* [Listed entries]:
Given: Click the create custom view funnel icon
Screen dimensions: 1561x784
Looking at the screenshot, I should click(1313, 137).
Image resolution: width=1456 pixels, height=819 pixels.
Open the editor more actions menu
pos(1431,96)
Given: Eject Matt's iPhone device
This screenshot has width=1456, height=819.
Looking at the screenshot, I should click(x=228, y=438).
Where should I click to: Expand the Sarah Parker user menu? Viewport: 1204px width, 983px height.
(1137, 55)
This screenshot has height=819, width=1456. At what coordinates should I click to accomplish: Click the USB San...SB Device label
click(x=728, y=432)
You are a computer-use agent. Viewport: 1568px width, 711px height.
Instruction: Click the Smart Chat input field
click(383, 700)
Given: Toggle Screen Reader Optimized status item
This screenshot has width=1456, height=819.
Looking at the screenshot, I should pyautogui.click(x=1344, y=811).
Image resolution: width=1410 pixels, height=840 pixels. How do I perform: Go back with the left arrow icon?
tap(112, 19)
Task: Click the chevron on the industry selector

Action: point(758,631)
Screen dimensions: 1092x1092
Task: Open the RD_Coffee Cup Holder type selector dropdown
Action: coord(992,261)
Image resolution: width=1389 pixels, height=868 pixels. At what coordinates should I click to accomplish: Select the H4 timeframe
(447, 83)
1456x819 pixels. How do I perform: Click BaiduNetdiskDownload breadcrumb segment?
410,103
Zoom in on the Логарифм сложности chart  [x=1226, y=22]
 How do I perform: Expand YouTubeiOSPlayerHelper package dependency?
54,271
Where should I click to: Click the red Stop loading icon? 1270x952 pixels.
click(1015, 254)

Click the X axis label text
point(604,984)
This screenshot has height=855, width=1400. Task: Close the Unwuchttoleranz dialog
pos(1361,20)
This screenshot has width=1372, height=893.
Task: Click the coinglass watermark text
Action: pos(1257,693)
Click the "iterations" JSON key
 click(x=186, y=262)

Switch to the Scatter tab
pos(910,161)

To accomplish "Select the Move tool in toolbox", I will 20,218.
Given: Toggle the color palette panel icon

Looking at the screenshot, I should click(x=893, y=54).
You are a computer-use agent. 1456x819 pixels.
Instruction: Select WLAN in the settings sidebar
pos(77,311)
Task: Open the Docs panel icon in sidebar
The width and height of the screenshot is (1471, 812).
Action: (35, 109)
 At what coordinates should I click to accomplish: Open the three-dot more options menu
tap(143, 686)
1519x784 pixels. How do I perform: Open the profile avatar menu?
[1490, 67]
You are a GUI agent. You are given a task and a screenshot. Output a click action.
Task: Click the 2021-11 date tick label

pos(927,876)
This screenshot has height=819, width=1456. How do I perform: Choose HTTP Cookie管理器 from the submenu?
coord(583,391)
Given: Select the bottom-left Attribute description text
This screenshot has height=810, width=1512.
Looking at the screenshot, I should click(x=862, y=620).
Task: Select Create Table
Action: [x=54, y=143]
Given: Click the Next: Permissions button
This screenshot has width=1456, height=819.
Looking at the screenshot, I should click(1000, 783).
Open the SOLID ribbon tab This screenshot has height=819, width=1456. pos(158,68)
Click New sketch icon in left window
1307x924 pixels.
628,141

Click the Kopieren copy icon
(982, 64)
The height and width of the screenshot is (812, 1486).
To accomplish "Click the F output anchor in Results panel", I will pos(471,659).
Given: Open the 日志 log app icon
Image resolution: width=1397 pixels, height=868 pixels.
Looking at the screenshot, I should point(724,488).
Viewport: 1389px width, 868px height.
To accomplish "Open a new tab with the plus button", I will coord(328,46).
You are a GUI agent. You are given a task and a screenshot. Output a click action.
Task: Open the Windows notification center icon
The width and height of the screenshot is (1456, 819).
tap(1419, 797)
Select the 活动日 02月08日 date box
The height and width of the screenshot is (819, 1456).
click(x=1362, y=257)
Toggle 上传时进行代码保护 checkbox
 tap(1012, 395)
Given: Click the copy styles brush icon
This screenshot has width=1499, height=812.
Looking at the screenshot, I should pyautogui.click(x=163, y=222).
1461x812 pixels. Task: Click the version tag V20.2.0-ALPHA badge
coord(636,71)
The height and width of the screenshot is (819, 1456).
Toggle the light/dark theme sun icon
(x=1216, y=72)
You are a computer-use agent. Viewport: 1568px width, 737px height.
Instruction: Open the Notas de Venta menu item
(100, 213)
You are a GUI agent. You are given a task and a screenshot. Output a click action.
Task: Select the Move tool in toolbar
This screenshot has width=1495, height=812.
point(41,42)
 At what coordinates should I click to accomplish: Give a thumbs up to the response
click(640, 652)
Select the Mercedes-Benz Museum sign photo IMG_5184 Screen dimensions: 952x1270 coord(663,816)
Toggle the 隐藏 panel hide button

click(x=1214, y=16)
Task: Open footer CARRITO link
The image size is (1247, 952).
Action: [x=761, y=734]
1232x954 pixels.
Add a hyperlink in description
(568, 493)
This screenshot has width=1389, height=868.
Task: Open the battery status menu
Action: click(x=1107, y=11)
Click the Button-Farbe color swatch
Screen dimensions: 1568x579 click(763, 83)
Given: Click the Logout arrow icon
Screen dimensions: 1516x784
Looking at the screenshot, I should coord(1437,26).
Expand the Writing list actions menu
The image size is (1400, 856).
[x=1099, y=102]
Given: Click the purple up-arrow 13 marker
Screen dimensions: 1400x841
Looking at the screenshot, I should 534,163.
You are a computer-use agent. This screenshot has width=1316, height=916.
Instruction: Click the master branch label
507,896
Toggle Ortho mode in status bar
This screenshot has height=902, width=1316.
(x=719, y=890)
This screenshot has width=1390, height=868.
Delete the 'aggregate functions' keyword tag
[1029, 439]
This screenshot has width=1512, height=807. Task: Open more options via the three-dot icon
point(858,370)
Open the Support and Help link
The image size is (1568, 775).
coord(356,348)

* [The task]:
Where the word "Move" shows up in a line of the entries above, copy that line.

* [Response to the task]:
To accomplish "Select the Move tool in toolbox", I will 20,218.
Task: Select the Move tool in toolbar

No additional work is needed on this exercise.